For the data that follows, print the line with "Where should I", the line with "The image size is (1177, 532).", and all lines between them, exactly as they stand. Omit pictures and add nothing.

(Material for this task Opens)

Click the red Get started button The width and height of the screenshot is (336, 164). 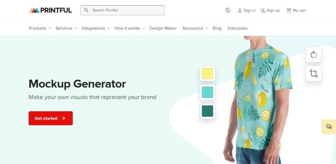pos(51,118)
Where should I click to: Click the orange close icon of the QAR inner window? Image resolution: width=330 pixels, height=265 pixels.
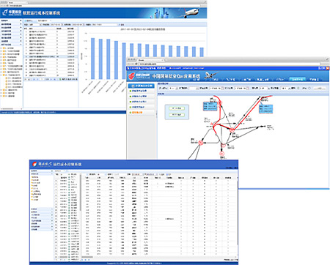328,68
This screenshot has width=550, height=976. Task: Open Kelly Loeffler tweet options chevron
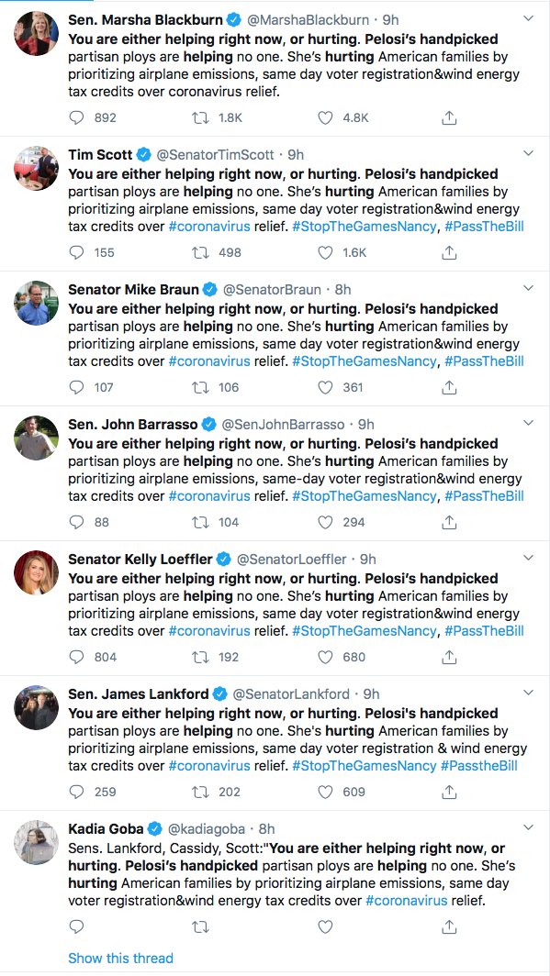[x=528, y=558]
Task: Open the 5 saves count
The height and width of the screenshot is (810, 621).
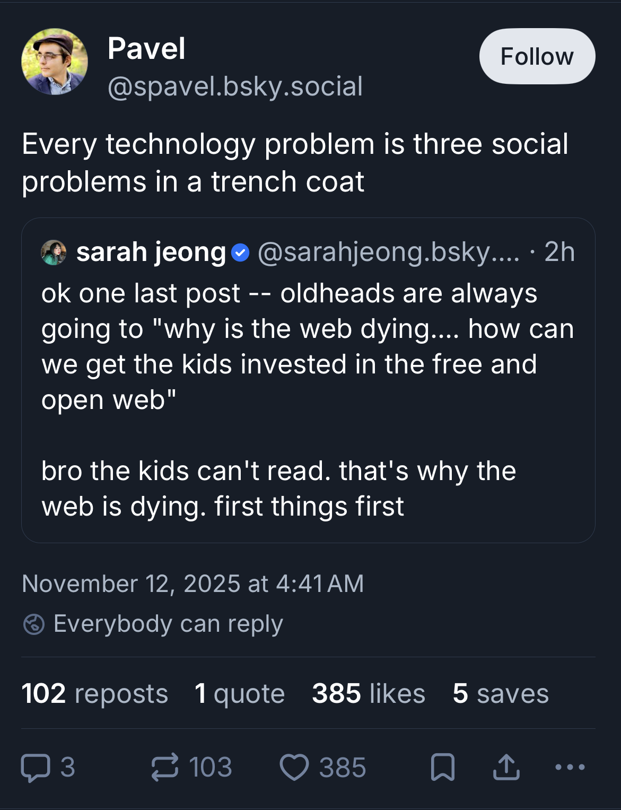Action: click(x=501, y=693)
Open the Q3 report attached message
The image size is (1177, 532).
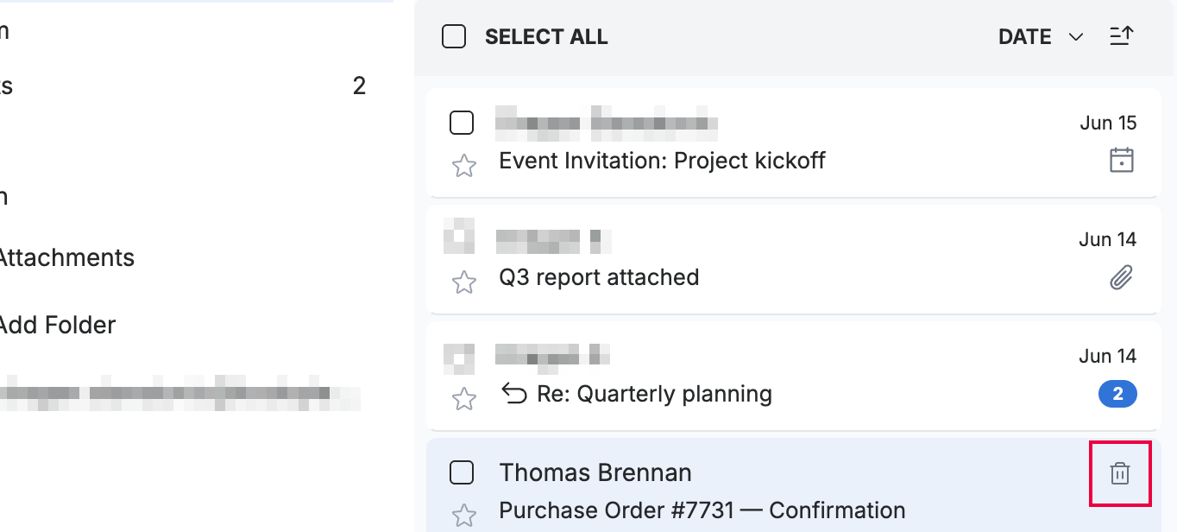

(Material for this task Closes)
(Material for this task Opens)

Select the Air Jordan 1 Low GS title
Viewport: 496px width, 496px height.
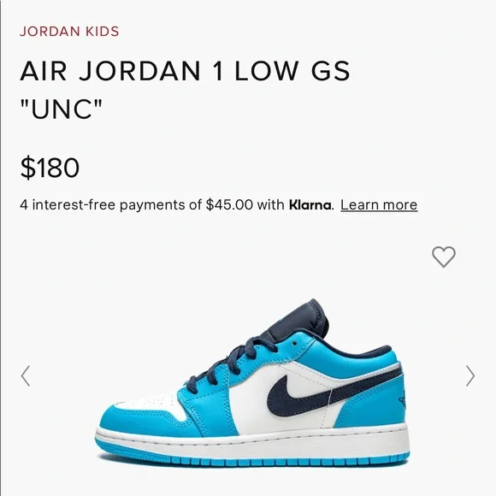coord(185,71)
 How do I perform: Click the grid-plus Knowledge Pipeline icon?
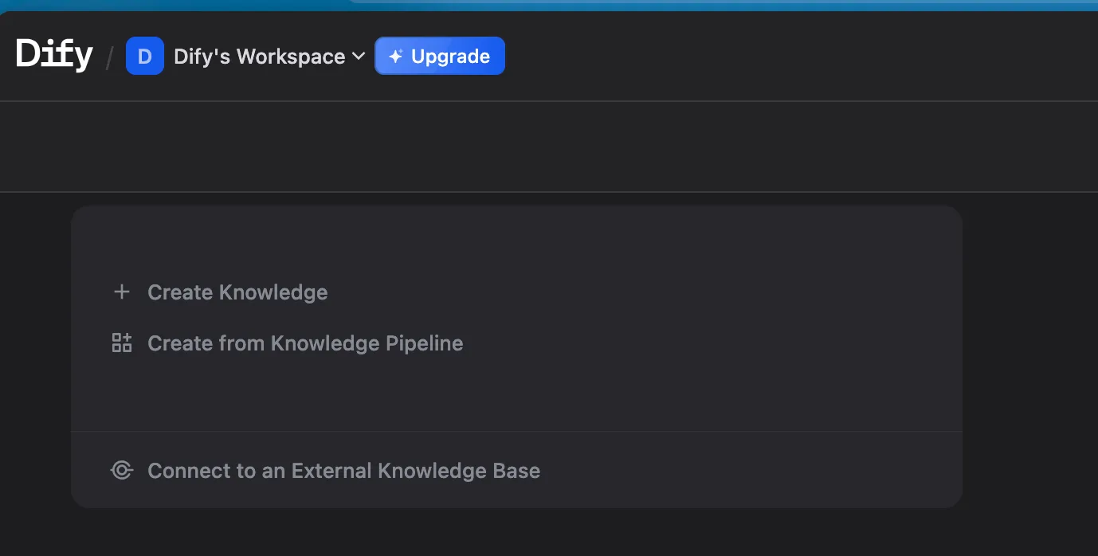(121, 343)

(Material for this task Closes)
(Material for this task Opens)

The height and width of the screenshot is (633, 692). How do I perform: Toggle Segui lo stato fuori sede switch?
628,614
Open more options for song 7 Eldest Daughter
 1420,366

(Material for this task Closes)

**Answer space:**
Where should I click to: Click the orange close icon of the QAR inner window? Image resolution: width=330 pixels, height=265 pixels.
328,68
This screenshot has width=550, height=976. Task: Open Kelly Loeffler tweet options chevron
[x=528, y=558]
Task: Open the 5 saves count
The height and width of the screenshot is (810, 621).
Action: click(x=501, y=693)
Open the Q3 report attached message
The image size is (1177, 532).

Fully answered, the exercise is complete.